Source document:
= = = = =

Going Behind The Scenes Of 3danim8’s Blog

Introduction

Writing a technical blog is challenging in many ways. Finding topics to include in your blog is just one of the challenges. This story helps elucidate this challenge from my perspective.

If you want to write an interesting technical blog, one approach to use is to write about things that you cannot find when doing a Google search. If you are able to develop solutions to these types of topics using your creativity and skills, then chances are good that your blog will help others in the future when they try to solve similar problems.

When you use this approach, however, you should keep in mind that people will find your work when the time is right for them. That time will usually be when they need to solve that type of problem. My blog experience has shown me that 3 out of 4 hits to my blog occur due to Google searches.

My advice is for new technical bloggers is to not be deterred when you write a piece about something that interests you, only to find that no one seems to care. It is fine when this happens because eventually that blog post will be found and spread around in ways that will boggle your mind.

In this post, I am going to discuss the processes that go on behind a technical blog. I want to explain how work, creativity, curiosity and determination all get mixed together to produce blog post content. For me, blog posts seem like they suddenly appear in an instant. In actuality, the creative process is much more involved than just suddenly seeing Barbara Eden emerge as vapor from her genie bottle on “I Dream of Jeannie“. If you don’t know what I mean, watch that video link for three minutes. You will get a laugh!


If you like this article and would like to see more of what I write, please subscribe to my blog by taking 5 seconds to enter your email address below. It is free and it motivates me to continue writing, so thanks!

Subscribe to Blog via Email

Enter your email address to subscribe to this blog and receive notifications of new posts by email.


Generating Ideas For Blog Posts

My blog ideas are created by solving problems at work, at home, and while at play. If I’m trying to solve a problem and it is taking me a bit of time to do it, I instinctively know that the technical approach I am developing is good fodder for a blog post. My reasoning goes something like this.

If I am trying to solve this type of problem, then it is likely that someone else will also try to do the same thing at some time in the future. If a solution to the problem already existed, I would have found it through my on-line searches. I would not be taking the time to develop a solution technique if one existed. Therefore, if no published solution exists, I decide that I might as well write about the topic to help that anonymous person in the future resolve their problem.

It is really that simple to identify blog post material. Once you have the idea, write it down in a list on your phone so that you remember what you want to do. Sometimes multiple ideas appear and if you do not write them down, you will forget them.

Explaining How I Go From An Idea to A Blog Post

To explain what I mean, I am going to give an example from today. It is currently 2:34 am and I’m writing this post about 12 hours after initially having an idea of something I wanted to do using Alteryx and Tableau. I wrote the idea on my list and began researching how to do it a while ago.

This example is a good illustration for a few reasons. First, it demonstrates how I have to be creative in solving problems. Secondly, it shows how I have to use the work of others (bloggers and software developers) to expand my knowledge base. Lastly, it shows how I have to collaborate at times by asking for help when the solution is just beyond my grasp in the amount of time I have to work on it. In a perfect world, I would have unlimited time to solve problems. In the real world, I have to get things done in a set amount of time.

My Big Data Example Using Worldwide Climate Data

For the past few years, I have been doing a late-night dance with worldwide climate data and Tableau. I have previously written about the beginnings of this work, but I’m now getting ready to unveil a more comprehensive story.

= = = = =

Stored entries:
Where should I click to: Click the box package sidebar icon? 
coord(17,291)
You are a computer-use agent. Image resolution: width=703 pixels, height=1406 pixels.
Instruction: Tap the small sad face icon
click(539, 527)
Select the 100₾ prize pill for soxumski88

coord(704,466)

= = = = =

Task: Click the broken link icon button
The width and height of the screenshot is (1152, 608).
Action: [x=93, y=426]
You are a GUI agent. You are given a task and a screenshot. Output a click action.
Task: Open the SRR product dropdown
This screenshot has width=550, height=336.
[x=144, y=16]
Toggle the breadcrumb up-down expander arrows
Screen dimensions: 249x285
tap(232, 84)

= = = = =

Directive 1: In the blog post, what share of hits to the blog come from Google searches?
Directive 2: Which things does the blog post say get mixed together to produce blog post content?
Answer using only the blog post.

Correct output 1: 3 out of 4

Correct output 2: Work, creativity, curiosity and determination